Still, doctors have been a bit wary. At the start, many found that the Net system made talking with patients awkward. "Putting the computer in the examining room doubled the difficulty in the physician-patient interaction, which is the most critical piece of medical care," says Andy Lum, assistant medical director of service quality in Kaiser's Colorado division. After training doctors to maintain eye contact with patients and share information on the computer, the problems have declined. But many doctors still don't like computer systems giving them advice or suggesting alternative medications. "It's been a big challenge," says Dr. Andy Wiesenthal of Colorado. "But everybody uses it, and everybody loves the information they can access."

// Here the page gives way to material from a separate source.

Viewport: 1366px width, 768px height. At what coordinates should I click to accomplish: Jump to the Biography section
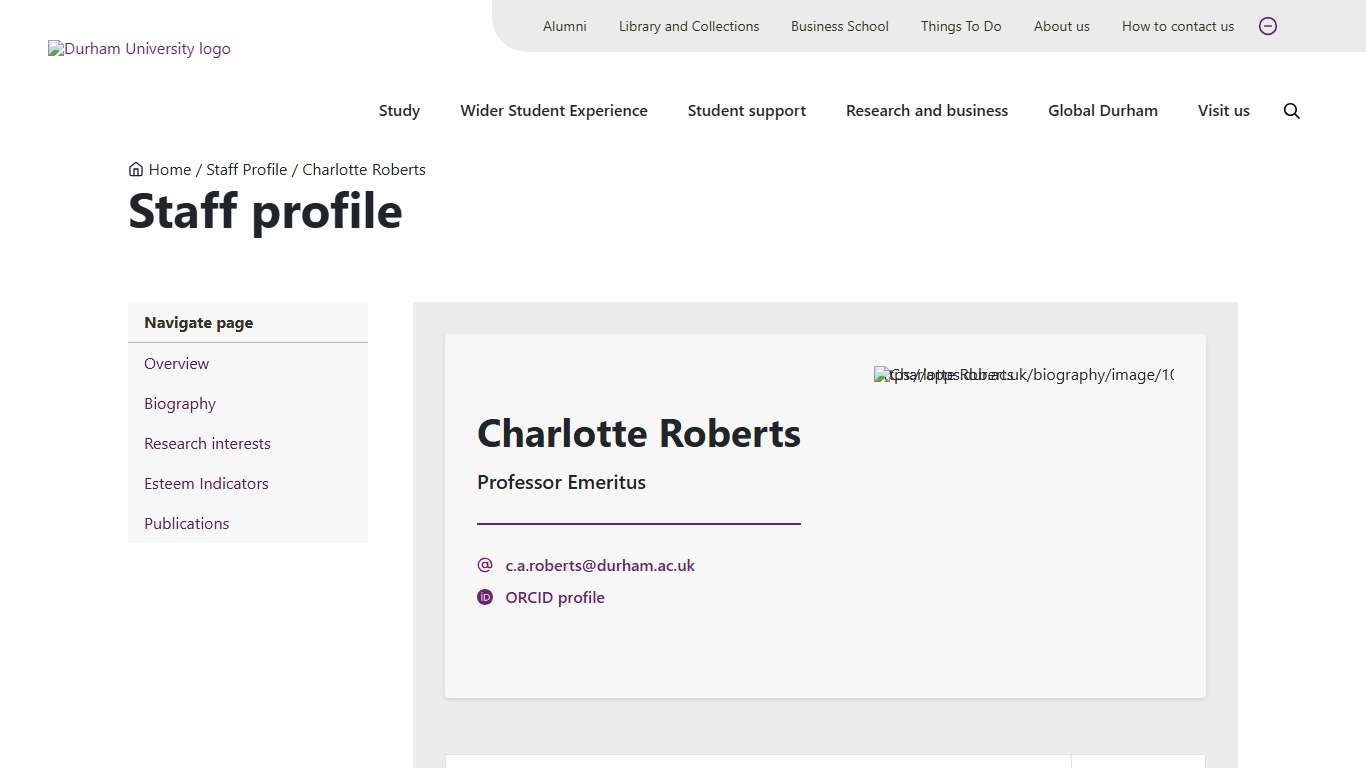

No question, Kaiser still has much work to do. As the HMO rolls out its Internet care system to the rest of its divisions over the next three years, the number of Kaiser patients with digital records will rise from 1.5 million today to 9 million. The HMO is just starting to move its ordering of supplies, such as medical equipment, to the Net. Pearl expects that will cut the administrative costs of purchasing by 30%, to 40%. What's more, Kaiser is beginning to design customized Web sites for corporate customers, such as AT&T, BankAmerica, and Xerox.
"GREAT OPPORTUNITY." Despite the progress, Kaiser and the rest of the industry have a long way to go. Most remain tech laggards. But change will be forced upon them--if not by campaigning politicians, then by customers who can vote with their feet. "I don't think the health-care industry overall has quite figured out the benefits of the Internet," says David Wachspress, director of undergraduate and e-commerce programs at the New Jersey Institute of Technology. "But customers are going to start demanding access to health records and other resources, and that will drive the industry to start providing these services, or people will leave them."
Lawrence plans to lead the charge. Sure, he wants to cut costs and make Kaiser as efficient as possible. But he also thinks the Web can help Kaiser deliver something grander. "The Internet is a great opportunity, a key to improving health care everywhere," he says. Kaiser's digital revolution could be just what the doctor ordered.